**Given task A**. According to the exhibition text, who curated the show?
**Given task B**. From the exhibition text, print the stretch from "Naïla Opiangah (b." through "gathered here propose.".

**Reading text**.

Curated by Brice Arsène Yonkeu 16 May - 21 September 2026 Efie Gallery, Dubai United Arab Emirates










Featured Artists
Luke Agada (b. 1992, Nigeria)
Tunji Adeniyi-Jones (b. 1992, UK/ Nigeria)
Ludovic Nkoth (b. 1994, Cameroon)
Naïla Opiangah (b. 1994, Gabon)
The title of this exhibition operates on two registers at once. In abstracto, in concreto carries the cadence of philosophical and juridical discourse, where the abstract designates the general condition, the inherited structure, the categorical weight of history, and the concrete designates the particular case, the embodied instance, the irreducibly singular. But it redirects this logic toward the domain of painting. It is also, less obliquely, an alternative formulation of one of art’s most persistent axes: the relationship between abstraction and figuration. To hold both readings simultaneously is to begin to understand what the works gathered here propose.

**Dataset content**.

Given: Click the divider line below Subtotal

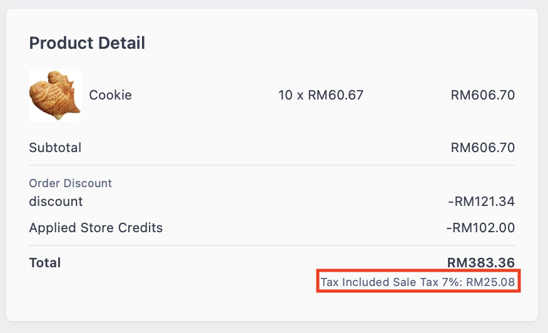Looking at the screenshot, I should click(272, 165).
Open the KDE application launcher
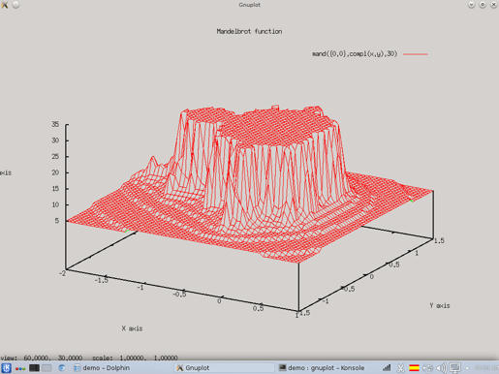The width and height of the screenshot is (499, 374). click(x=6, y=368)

**Response A**. Brice Arsène Yonkeu

**Response B**.
Naïla Opiangah (b. 1994, Gabon)
The title of this exhibition operates on two registers at once. In abstracto, in concreto carries the cadence of philosophical and juridical discourse, where the abstract designates the general condition, the inherited structure, the categorical weight of history, and the concrete designates the particular case, the embodied instance, the irreducibly singular. But it redirects this logic toward the domain of painting. It is also, less obliquely, an alternative formulation of one of art’s most persistent axes: the relationship between abstraction and figuration. To hold both readings simultaneously is to begin to understand what the works gathered here propose.